DATASET CONTENT =
/---
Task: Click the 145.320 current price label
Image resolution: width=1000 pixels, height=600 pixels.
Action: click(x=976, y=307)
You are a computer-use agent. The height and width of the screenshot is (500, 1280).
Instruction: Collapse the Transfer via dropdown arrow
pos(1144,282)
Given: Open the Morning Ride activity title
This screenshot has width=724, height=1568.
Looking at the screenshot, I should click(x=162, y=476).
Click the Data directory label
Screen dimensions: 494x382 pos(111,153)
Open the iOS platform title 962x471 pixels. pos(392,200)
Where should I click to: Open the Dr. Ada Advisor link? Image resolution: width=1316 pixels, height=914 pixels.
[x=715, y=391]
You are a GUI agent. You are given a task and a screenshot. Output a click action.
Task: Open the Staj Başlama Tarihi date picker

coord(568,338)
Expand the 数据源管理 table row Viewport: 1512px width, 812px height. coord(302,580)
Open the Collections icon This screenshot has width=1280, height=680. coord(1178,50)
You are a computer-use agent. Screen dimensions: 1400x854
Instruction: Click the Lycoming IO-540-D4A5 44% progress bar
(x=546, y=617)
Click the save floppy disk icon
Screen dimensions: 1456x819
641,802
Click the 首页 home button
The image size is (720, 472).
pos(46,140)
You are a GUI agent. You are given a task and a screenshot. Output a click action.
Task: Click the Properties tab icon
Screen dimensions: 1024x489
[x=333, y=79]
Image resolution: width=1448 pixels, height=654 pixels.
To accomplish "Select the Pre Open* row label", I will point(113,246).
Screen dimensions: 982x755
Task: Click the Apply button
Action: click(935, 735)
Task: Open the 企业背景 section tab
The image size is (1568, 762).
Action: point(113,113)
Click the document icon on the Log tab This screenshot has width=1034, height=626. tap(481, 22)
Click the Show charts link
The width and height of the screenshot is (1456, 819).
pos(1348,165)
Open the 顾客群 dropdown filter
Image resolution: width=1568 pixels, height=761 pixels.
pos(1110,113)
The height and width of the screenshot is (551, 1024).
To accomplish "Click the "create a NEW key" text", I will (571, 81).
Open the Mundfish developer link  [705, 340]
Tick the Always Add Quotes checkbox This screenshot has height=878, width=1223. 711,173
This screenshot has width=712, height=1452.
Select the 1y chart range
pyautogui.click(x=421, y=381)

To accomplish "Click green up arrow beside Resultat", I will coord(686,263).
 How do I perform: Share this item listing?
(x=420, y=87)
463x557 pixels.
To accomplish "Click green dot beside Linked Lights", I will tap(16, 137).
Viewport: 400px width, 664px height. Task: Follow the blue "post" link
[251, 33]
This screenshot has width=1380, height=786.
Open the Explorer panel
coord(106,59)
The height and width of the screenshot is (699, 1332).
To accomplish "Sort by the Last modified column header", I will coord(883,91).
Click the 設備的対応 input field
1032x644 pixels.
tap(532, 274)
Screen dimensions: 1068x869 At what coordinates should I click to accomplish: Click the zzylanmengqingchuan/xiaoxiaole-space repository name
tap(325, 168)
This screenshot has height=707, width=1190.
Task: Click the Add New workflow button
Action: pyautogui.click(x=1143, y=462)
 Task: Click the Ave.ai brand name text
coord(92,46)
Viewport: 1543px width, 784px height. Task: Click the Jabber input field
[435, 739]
\---
INSTRUCTION =
Pull out every line in the listing above that contains the word "Select", and copy each one as it appears.

WRITTEN REPLY =
To accomplish "Select the Pre Open* row label", I will point(113,246).
Select the 1y chart range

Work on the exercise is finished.